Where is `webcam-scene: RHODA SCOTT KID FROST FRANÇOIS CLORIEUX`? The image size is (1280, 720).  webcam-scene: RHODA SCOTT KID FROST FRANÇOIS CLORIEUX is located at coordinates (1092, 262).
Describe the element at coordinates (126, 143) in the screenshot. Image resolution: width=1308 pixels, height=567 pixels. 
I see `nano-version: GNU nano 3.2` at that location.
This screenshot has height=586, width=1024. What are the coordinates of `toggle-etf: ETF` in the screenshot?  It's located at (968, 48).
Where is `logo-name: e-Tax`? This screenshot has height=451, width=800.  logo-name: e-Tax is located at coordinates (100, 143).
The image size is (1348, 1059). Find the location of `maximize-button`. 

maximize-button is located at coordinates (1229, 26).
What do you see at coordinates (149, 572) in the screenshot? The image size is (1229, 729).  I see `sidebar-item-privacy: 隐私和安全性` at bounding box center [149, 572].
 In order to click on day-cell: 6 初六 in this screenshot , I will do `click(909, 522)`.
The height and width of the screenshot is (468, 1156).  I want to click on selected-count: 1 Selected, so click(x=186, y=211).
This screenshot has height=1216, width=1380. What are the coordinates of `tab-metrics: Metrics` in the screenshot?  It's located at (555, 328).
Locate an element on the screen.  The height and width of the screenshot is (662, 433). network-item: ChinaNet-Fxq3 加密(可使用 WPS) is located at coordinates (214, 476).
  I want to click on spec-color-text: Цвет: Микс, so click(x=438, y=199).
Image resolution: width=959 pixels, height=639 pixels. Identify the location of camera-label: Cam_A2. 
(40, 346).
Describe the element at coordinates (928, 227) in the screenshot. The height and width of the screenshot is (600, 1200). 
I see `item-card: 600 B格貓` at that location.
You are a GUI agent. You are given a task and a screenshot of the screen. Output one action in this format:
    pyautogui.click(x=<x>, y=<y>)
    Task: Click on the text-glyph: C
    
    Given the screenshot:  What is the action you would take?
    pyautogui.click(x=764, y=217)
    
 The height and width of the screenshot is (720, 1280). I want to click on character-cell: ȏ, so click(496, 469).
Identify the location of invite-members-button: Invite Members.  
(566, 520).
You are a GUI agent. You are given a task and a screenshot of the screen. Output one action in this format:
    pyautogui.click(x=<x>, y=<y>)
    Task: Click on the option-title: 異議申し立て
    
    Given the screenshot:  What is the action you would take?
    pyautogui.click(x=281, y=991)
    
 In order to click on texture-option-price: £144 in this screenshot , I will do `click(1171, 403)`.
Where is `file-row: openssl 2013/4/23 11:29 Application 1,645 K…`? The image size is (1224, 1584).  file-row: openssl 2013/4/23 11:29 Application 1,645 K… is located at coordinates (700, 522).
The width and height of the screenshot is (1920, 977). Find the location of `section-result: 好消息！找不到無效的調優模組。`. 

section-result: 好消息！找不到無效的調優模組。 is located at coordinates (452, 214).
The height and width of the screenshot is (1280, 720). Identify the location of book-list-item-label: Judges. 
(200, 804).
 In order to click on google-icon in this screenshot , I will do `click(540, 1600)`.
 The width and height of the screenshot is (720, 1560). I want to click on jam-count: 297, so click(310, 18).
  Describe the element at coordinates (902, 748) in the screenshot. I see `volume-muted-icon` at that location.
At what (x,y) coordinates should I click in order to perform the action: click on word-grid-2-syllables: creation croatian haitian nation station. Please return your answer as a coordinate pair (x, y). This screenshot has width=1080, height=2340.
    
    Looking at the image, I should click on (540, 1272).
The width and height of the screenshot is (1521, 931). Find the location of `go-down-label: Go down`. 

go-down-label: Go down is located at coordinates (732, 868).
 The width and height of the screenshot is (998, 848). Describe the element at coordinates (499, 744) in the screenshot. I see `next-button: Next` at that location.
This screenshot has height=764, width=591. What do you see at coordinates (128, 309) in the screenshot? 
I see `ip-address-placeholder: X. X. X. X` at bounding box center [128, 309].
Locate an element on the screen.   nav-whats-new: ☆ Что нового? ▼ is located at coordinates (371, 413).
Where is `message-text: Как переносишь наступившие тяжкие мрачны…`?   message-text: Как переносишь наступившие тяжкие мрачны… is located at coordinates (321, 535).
· · · · · · ·
• [Exercise prompt]
Please copy out the data from its first line through the line containing "The height and width of the screenshot is (468, 1156).", including that line, with every character unchanged.

• [Solved exercise]
Where is `webcam-scene: RHODA SCOTT KID FROST FRANÇOIS CLORIEUX`? The image size is (1280, 720).  webcam-scene: RHODA SCOTT KID FROST FRANÇOIS CLORIEUX is located at coordinates (1092, 262).
Describe the element at coordinates (126, 143) in the screenshot. Image resolution: width=1308 pixels, height=567 pixels. 
I see `nano-version: GNU nano 3.2` at that location.
This screenshot has height=586, width=1024. What are the coordinates of `toggle-etf: ETF` in the screenshot?  It's located at (968, 48).
Where is `logo-name: e-Tax`? This screenshot has height=451, width=800.  logo-name: e-Tax is located at coordinates (100, 143).
The image size is (1348, 1059). Find the location of `maximize-button`. 

maximize-button is located at coordinates (1229, 26).
What do you see at coordinates (149, 572) in the screenshot? The image size is (1229, 729).  I see `sidebar-item-privacy: 隐私和安全性` at bounding box center [149, 572].
 In order to click on day-cell: 6 初六 in this screenshot , I will do `click(909, 522)`.
The height and width of the screenshot is (468, 1156).  I want to click on selected-count: 1 Selected, so click(x=186, y=211).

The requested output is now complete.